(Do this):
Collect every line of the entries below that contains the string "logo", and copy each of those lines in full.
========
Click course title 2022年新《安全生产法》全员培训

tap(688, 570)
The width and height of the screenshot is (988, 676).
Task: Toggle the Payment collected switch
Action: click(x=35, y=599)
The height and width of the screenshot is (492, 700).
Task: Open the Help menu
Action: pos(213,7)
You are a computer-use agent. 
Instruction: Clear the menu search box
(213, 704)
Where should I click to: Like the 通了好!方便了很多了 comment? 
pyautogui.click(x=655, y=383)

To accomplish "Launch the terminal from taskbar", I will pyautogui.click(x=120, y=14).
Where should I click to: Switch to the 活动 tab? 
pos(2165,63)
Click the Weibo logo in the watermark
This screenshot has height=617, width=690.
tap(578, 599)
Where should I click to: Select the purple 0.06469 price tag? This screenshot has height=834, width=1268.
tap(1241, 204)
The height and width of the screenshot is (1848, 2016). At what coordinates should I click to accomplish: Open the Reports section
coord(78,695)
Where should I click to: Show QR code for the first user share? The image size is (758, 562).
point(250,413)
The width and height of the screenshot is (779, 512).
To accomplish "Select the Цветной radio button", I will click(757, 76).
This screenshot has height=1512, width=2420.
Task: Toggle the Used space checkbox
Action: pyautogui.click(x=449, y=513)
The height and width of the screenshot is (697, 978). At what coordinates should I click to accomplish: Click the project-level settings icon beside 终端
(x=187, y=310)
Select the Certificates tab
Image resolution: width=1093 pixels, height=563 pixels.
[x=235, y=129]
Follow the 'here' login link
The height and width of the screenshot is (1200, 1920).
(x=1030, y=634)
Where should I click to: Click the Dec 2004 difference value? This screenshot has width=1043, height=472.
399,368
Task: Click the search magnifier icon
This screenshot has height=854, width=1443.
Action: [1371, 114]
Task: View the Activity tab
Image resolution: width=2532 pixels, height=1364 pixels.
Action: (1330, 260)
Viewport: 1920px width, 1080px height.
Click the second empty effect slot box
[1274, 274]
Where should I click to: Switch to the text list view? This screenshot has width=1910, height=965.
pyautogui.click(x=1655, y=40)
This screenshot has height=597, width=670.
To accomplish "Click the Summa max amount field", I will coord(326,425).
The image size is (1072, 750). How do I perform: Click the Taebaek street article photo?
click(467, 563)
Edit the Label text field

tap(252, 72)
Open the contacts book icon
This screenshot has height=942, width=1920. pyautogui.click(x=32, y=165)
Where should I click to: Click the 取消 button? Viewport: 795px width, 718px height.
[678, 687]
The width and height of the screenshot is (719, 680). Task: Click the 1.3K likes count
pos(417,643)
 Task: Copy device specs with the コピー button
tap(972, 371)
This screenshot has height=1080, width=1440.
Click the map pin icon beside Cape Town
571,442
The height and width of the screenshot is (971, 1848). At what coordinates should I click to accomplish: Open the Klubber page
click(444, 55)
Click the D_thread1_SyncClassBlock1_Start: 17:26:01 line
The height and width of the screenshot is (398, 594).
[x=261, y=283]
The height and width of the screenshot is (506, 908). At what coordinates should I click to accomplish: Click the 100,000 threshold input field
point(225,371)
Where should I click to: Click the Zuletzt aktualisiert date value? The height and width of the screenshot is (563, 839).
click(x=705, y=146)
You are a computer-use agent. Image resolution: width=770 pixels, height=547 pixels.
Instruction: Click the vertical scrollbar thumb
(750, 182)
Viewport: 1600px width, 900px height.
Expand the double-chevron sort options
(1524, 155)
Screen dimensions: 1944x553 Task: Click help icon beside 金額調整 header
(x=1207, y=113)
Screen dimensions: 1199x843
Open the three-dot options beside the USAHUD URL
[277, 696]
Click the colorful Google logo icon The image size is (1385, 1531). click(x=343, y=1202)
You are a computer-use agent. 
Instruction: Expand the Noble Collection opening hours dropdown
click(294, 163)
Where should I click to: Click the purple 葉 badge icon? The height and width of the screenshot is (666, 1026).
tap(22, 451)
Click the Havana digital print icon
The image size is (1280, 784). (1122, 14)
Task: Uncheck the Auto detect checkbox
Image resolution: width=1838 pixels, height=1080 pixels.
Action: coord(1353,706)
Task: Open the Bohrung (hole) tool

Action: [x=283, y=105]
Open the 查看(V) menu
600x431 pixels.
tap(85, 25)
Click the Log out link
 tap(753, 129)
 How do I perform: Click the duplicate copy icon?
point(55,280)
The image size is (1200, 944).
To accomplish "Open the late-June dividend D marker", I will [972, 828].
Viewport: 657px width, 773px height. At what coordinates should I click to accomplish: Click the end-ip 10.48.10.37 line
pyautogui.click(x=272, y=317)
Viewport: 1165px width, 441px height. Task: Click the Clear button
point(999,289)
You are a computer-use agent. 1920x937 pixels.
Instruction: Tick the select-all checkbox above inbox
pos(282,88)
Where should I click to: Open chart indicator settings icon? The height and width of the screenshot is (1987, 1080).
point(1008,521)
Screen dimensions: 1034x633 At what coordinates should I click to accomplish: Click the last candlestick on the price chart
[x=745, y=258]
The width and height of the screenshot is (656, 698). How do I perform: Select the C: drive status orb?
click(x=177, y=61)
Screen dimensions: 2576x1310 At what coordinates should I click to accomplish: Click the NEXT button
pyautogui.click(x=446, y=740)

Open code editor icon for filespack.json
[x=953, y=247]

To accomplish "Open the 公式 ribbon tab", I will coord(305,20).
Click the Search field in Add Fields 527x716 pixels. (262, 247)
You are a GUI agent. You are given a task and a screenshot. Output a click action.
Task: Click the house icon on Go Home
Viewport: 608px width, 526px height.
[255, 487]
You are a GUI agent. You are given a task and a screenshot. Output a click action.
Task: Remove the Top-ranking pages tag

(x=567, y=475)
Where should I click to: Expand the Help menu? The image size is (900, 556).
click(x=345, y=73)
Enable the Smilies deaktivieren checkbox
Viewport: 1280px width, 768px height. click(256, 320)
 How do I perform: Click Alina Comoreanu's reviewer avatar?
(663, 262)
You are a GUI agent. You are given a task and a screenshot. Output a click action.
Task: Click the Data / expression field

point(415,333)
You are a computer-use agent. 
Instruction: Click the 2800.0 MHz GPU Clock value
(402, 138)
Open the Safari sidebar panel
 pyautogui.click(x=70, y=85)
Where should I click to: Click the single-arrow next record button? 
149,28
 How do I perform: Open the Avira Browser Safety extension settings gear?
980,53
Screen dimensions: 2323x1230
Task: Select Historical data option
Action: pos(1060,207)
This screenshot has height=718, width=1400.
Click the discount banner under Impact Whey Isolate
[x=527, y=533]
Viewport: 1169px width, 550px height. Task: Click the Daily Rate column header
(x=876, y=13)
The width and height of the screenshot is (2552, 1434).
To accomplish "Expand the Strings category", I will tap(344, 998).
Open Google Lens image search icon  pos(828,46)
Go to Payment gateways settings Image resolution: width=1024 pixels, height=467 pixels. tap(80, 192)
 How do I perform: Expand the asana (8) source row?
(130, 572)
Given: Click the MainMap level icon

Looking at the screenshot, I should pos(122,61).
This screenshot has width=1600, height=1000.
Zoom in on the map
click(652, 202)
========
(Response):
Click the Weibo logo in the watermark
Click the colorful Google logo icon The image size is (1385, 1531). click(x=343, y=1202)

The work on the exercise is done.